Quel plat mettre en avant sur la carte ?
Une fois vos prix posés, le menu engineering vous aide à piloter la rentabilité globale. La méthode croise deux critères pour chaque plat : sa popularité et sa marge. Vous obtenez quatre familles.
- Les étoiles : populaires et à forte marge. Mettez-les en avant, jamais en promotion.
- Les vaches à lait : populaires mais à marge faible. Travaillez leur coût matière ou augmentez discrètement leur prix.
- Les énigmes : forte marge mais peu commandées. Repositionnez-les sur la carte ou faites-les recommander en salle.
- Les poids morts : peu populaires et peu rentables. Retirez-les sans hésiter.
Placer une étoile en haut de rubrique ou l’encadrer suffit souvent à orienter le choix du client vers vos meilleures marges.
Comment construire ses formules et réviser ses prix ?
Les formules entrée-plat-dessert et les menus du midi augmentent le ticket moyen tout en donnant au client une impression de bonne affaire. Construisez-les en combinant des plats à coût maîtrisé avec une pièce plus valorisée : la marge se lisse sur l’ensemble de la formule sans dévaloriser vos plats à la carte.
Enfin, un prix n’est jamais figé. Les coûts fournisseurs bougent, parfois brutalement. Reprenez vos fiches techniques au moins deux fois par an et à chaque hausse significative d’un ingrédient clé. Suivez l’effet de chaque révision sur vos volumes de vente : une hausse mal calibrée peut faire chuter les commandes d’un plat phare.
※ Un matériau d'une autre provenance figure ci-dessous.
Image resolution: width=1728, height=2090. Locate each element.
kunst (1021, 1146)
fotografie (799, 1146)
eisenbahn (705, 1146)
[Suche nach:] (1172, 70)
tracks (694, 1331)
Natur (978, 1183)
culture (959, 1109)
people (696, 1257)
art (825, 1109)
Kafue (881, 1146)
Ajustez par petites touches plutôt que par à-coups pour ne pas heurter votre clientèle fidèle.
Fixer le prix d’un menu, c’est donc articuler trois logiques : le coût réel de l’assiette, la réalité du marché et la perception du client. En reliant ces trois piliers et en révisant régulièrement votre carte, vous transformez votre grille tarifaire en véritable outil de pilotage de la rentabilité.